The Francoist repression was not just political. The national-catholicism affected many aspects of life, and the regional and local cultures and languages were practically outlawn. So, the Nova Cançó (also known like 'protest song', or 'author's song', controversial and reductionists terms) was born within the context of socioeconomic and generacional change that had been taking place in Spain from ends of the 50s. It was a heterogeneous phenomenon that claimed the cultural roots of the different villages, was used for social -not only political- denounce and was a way to express individual and private worries, opposite to the banality of the 'official' music of the dictatorship -represented by the 'Spanish Song'-. Among the origins, it is necessary to mention Raimon with Al vent, a song which marked a clear turning point.
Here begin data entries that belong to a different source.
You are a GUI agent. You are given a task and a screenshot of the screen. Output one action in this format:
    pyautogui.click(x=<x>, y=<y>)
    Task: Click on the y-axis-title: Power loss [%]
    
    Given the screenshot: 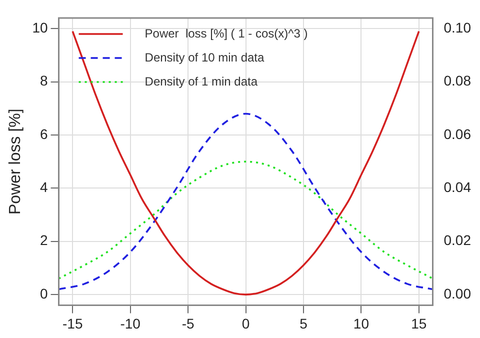 What is the action you would take?
    pyautogui.click(x=16, y=162)
    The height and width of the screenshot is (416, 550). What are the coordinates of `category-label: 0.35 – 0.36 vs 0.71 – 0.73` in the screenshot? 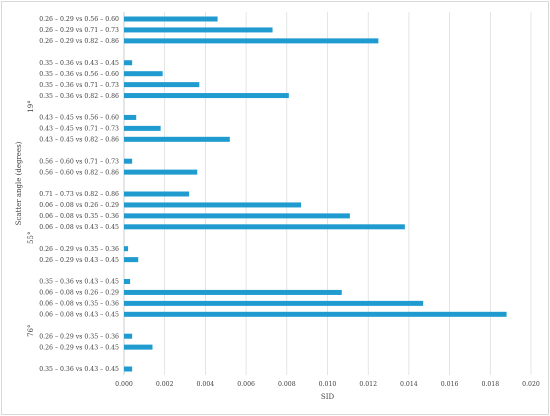 It's located at (79, 86).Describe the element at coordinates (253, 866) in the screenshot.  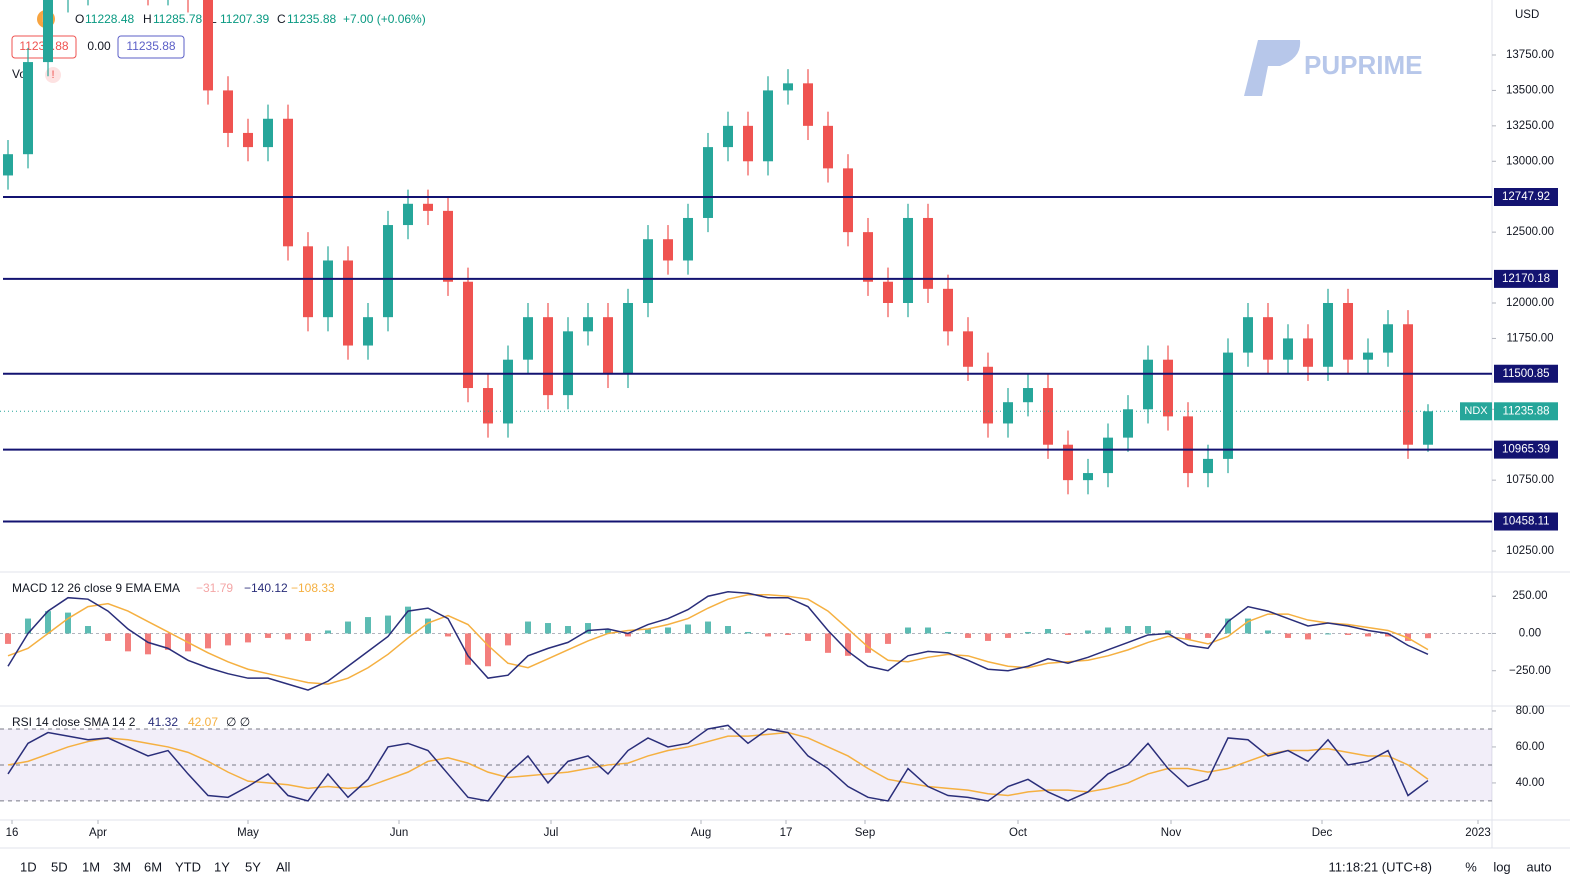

Besides, on December 9th, 1961, it was celebrated in Barcelona an 'extraordinary session devoted to the Poetry of the Nova Cançó', which was a significant first step of a movement that would easily spread out from Catalonia to the whole Spanish territory, very often connected with the university life. Els Setze Jutges (The Sixteen Judges) was one of the pioneering groups, whose name -taken from a Catalan popular tong twister- already denoted a critical attitude towards the reality of its time. It had voices such as Francesc Pi de la Serra, Guillermina Motta, Joan Manuel Serrat and Lluis Llach, amongst others, and lyrics in Catalan language. Although it dissolved in 1969, its experience had a remarkable trascendence, as it shows the apparition -along the time and throughout the country- of other groups with similar characteristics. Ez Dok Amairu (There Is not Thirteen) in the Basque Country, Voices Ceibes (Free Voices) in Galicia, the Song of the Village of Castilla, The Sabandeños, or the Self-evident south Song, by only put some examples. And beside them, a big number of independent personalities, but of big influence, as Paco Ibáñez, Francisco Curto, Amancio Prada, Xabier Ribalta or José Antonio Labordeta.
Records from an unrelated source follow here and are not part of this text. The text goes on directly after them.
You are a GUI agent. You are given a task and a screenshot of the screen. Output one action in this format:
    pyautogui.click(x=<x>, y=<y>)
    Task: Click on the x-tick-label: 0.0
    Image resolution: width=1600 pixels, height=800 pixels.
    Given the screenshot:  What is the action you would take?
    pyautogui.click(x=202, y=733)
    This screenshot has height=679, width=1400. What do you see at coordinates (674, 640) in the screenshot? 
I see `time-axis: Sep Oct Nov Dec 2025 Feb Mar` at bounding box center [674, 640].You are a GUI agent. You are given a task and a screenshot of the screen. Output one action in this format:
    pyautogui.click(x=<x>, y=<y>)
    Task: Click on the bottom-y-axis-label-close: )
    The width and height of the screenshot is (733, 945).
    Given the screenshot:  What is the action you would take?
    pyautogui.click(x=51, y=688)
Obviously, and although in Spain it took its own characteristics, the Nova Cançó was not an isolated phenomenon, as there were already clear precedents of this type of music in the U.S., France and South America during the 40s and 50s, with big development in the course of the 60s and 70s. Besides, the sources of inspiration in Spain were varied and numerous, both endogenous and exogenous and both historical and contemporary. There were also those who treated to recover the original Andalusian style and the flamenco, such as Carlos Cano and Enrique Morente. In that context, there were also theatrical initiatives such as the group “La Carraca”, founded in Paris in 1966 by Paco Ibáñez and other activists such as Joan Manuel Serrat, with the aim to recover classical works of the Spanish literature for the exiled and the Spanish emigrants in France. Which was the reaction of the Franco regime? Obviously, and despite the supposed 'opening process carried out during the 60s, it tried to limit its spreading. How? Firstly, censoring the contents of the first albums, determining if those albums were appropriate for the radio and forbidding -at the same time- most of the recitals (Raimon, Campus de Bellaterra, 1974). In any case, such musical phenomenon ended up becoming one of the main symbols of the Spanish antifranchism and the Transition.